*WHAT THIS EXERCISE ASKS*
a) Render this sentence from the article on Paul Gosar into Spanish: "A mostly rural district, the 1st District includes much of the state outside the Phoenix and Tucson metropolitan areas."
b) Answer these questions from the article on Paul Gosar:
(i) From which school did Dr. Gosar receive his doctor of dental surgery degree?
(ii) Who was the incumbent holding the House seat he set out to take?
(iii) Which outlet conducted the interview he is quoted from?

In his first-ever campaign for a public office, Paul Gosar, DDS, of Flagstaff, AZ, defeated his Democratic opponent in the 1st Congressional District by running on a platform of cutting government and taxes. He hopes to do the same to healthcare reform once he gets to Washington, DC.
After receiving his doctor of dental surgery degree from Creighton Boyne School of Dentistry, Dr. Gosar began practicing in Arizona 25 years ago. Since then, in addition to running a successful practice, he has served as president of the Northern Arizona Dental Society, president of the Arizona Dental Association, and vice chair of the ADA Council on Governmental Affairs.
But earlier this year, Dr. Gosar decided it was time for a change and embarked on a campaign to take the U.S. House of Representatives seat from incumbent Ann Kirkpatrick. A mostly rural district, the 1st District includes much of the state outside the Phoenix and Tucson metropolitan areas.
"I have been very involved in dentistry and finished up my stint with the ADA this year where we were involved with things that were part of the healthcare bill, and I did not like what I saw as that bill was developing," he said in an interview with DrBicuspid.com. "People wanted me to step forward, so I did."

*DATA SEGMENT*
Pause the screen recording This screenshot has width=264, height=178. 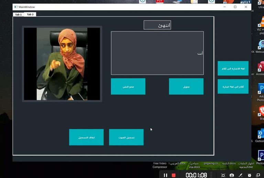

*RESULTS IN ORDER*
a) Distrito mayormente rural, el 1.er Distrito abarca gran parte del estado fuera de las áreas metropolitanas de Phoenix y Tucson.

b)
(i) Creighton Boyne School of Dentistry
(ii) Ann Kirkpatrick
(iii) DrBicuspid.com